_Work request_
In the entries below, find the lines that contain the word "will" and copy them.
[Material for the task]
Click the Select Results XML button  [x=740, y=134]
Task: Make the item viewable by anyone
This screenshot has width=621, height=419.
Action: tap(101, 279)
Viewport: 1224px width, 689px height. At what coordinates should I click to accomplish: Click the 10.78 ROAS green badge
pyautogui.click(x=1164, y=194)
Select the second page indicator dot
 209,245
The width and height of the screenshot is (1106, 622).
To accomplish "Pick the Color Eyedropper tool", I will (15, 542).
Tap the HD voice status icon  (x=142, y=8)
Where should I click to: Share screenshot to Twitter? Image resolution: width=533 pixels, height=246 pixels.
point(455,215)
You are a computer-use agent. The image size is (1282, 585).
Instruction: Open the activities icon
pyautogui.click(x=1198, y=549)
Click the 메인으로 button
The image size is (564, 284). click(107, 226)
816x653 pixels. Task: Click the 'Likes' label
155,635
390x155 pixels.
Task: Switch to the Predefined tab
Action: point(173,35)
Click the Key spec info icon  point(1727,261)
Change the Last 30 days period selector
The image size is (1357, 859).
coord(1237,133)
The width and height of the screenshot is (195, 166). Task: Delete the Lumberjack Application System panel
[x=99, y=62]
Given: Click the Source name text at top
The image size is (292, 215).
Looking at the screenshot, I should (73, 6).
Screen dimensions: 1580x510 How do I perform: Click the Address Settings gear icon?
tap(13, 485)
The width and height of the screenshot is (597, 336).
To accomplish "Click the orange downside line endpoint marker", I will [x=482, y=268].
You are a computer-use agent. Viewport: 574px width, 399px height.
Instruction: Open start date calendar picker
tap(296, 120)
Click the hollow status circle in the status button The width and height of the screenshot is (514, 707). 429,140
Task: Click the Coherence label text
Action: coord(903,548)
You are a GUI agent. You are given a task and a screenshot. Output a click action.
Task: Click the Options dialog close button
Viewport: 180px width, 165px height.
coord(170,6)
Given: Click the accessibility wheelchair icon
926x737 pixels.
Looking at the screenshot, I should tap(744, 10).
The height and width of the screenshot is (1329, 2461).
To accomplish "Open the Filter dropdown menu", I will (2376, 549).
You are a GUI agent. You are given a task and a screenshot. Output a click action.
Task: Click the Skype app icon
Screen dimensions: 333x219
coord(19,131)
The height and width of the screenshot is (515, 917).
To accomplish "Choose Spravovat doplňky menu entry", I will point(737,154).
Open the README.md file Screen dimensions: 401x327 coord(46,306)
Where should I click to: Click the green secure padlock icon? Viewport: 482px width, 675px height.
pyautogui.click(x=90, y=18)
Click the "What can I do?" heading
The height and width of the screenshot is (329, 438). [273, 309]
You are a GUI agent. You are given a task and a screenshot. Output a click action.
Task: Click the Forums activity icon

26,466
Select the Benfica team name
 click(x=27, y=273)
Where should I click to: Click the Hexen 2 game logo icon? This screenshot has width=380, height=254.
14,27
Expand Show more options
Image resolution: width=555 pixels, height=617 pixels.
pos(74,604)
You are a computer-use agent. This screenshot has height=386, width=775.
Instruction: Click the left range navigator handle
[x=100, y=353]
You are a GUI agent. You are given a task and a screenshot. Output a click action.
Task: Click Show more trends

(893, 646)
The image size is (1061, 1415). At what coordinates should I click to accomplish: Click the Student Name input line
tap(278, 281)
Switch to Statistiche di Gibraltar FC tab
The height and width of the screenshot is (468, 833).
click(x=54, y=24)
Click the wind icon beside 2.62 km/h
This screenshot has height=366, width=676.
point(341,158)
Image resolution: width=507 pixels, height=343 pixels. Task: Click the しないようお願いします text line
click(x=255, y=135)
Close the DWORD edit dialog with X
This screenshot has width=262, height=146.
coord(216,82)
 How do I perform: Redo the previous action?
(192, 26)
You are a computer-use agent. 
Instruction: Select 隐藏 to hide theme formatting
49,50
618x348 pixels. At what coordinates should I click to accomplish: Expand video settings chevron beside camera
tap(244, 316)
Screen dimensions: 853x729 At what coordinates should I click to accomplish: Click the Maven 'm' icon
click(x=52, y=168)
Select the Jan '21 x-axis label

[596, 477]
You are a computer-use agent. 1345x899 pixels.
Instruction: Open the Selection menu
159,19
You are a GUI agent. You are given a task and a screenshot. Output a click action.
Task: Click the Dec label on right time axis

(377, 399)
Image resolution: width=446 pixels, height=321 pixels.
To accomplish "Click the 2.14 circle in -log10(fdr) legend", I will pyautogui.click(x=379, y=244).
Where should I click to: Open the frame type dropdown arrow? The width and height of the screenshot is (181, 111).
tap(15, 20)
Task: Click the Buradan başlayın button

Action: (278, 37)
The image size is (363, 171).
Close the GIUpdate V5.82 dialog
[/Material for the task]
_Your solution_
To accomplish "Pick the Color Eyedropper tool", I will (15, 542).
To accomplish "Click the orange downside line endpoint marker", I will [x=482, y=268].
To accomplish "Open the Filter dropdown menu", I will (2376, 549).
To accomplish "Choose Spravovat doplňky menu entry", I will point(737,154).
To accomplish "Click the 2.14 circle in -log10(fdr) legend", I will pyautogui.click(x=379, y=244).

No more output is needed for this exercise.